I’d tacked on that bit about being twins since I was exactly the same age my mother had been when she traveled back to 1884. Maybe people wouldn’t have questioned me on the subject if I’d said I was a year younger, as that sort of age difference was hard to detect, but by making Eliza my twin, I thought it more plausible that I would have come all the way to Flagstaff in search of her.

Mrs. Wilson seemed somewhat startled by my revelation, but then she ventured, “You do look a great deal like her, although your coloring isn’t quite the same.”

“Oh, we’re fraternal twins, not identical,” I said. “Our mother comments on that often, saying she was glad we weren’t so much alike that she wouldn’t be able to tell us apart.”

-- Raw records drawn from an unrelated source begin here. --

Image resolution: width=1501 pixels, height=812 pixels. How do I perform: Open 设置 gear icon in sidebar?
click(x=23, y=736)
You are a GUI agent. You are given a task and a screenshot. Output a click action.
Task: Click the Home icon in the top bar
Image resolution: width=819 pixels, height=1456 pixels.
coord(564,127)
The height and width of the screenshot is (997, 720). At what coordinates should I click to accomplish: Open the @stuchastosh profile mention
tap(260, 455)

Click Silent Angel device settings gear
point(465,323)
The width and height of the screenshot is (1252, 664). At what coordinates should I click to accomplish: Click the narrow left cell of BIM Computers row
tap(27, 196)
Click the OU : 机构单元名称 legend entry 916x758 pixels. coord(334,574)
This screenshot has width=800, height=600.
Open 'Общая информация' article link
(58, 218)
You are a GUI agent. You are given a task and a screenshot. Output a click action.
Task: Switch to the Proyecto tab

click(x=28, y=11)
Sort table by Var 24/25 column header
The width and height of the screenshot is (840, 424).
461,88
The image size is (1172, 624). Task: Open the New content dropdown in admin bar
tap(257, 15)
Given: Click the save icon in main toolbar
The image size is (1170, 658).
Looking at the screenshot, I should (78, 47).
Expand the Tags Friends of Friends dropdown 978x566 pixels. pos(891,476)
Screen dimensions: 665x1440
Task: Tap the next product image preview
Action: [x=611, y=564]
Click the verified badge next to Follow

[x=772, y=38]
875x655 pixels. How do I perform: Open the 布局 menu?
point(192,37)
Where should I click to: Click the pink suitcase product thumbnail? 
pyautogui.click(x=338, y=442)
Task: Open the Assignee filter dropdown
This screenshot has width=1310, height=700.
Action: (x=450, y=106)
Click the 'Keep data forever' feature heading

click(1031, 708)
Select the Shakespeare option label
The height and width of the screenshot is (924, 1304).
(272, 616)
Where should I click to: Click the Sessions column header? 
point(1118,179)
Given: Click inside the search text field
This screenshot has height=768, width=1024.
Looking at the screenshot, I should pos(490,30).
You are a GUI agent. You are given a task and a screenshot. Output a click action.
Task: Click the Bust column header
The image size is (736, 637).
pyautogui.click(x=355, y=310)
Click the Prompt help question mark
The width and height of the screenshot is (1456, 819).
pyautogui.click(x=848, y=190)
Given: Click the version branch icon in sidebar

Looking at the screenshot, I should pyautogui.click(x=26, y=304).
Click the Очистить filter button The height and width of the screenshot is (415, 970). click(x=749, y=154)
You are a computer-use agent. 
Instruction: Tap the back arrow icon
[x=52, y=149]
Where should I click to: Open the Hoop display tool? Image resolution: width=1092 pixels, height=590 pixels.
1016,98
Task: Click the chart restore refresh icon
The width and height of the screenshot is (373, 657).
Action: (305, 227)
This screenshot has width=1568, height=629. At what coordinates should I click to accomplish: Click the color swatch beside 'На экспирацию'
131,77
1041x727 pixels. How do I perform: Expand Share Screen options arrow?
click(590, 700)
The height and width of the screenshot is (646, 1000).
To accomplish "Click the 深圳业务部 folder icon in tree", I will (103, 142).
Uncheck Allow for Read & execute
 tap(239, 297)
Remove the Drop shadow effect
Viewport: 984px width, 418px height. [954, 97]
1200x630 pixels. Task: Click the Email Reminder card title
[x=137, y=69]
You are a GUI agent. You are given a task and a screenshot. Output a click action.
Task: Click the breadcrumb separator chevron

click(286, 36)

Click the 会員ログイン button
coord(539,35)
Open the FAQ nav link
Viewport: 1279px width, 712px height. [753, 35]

A pause there, while Mrs. Wilson obviously stopped to decide whether my story sounded plausible. But then, what would have been the alternative? As she’d pointed out, my mother’s and my features were very similar to one another’s, although she had the dark, inky hair so prevalent in the Wilcox clan, while I’d inherited my father’s medium brown locks.

Luckily, the landlady appeared to take my words at face value, because she nodded and said, “I suppose that makes sense. While she didn’t speak much about her family in Missouri, it sounded as though she had some relatives who were sympathetic to her cause.”

“Yes, Eliza and I often confided in one another,” I replied, fighting back a smile. That wasn’t even a total lie — my mother had talked to me about her adventures in 1884 plenty of times during my childhood, so I suppose you could say I’d been her confidant. “And that’s also why Louis and I came in search of her. She looks on us as friends as well as her brother and sister, and we thought she might not be as threatened by us.”

After those words left my lips, though, I couldn’t help thinking it sounded as if we were trying to approach a shy runaway dog and not a grown woman, and I did my best not to grimace.

It wasn’t as if I could take them back now.

However, Mrs. Wilson didn’t seem all that put off by my comment. She nodded, her expression now a little sad, and she said, “I wish I had more information to give you. No one seems to have known much about Mr. Rowe, except that he came from back East somewhere and had enough money to buy a sizable piece of land on the west side of town. That’s still tied up, though, because while he made the deposit, he disappeared before he could pay the remainder. I suppose the Wilcoxes will take it over at some point, since Elijah Royer, the man who was selling the property, wants only to get out of town and head east as soon as he can.”

Interesting. Neither of my parents had mentioned that my father had only put down a deposit on the land. Still, that would have effectively taken it off the market…and had apparently been sufficient to send Samuel Wilcox into a murderous rage once he realized his prize had been snatched away from him.

“Did Mr. Rowe make any connections with any of the people in town while he was here?” Seth asked.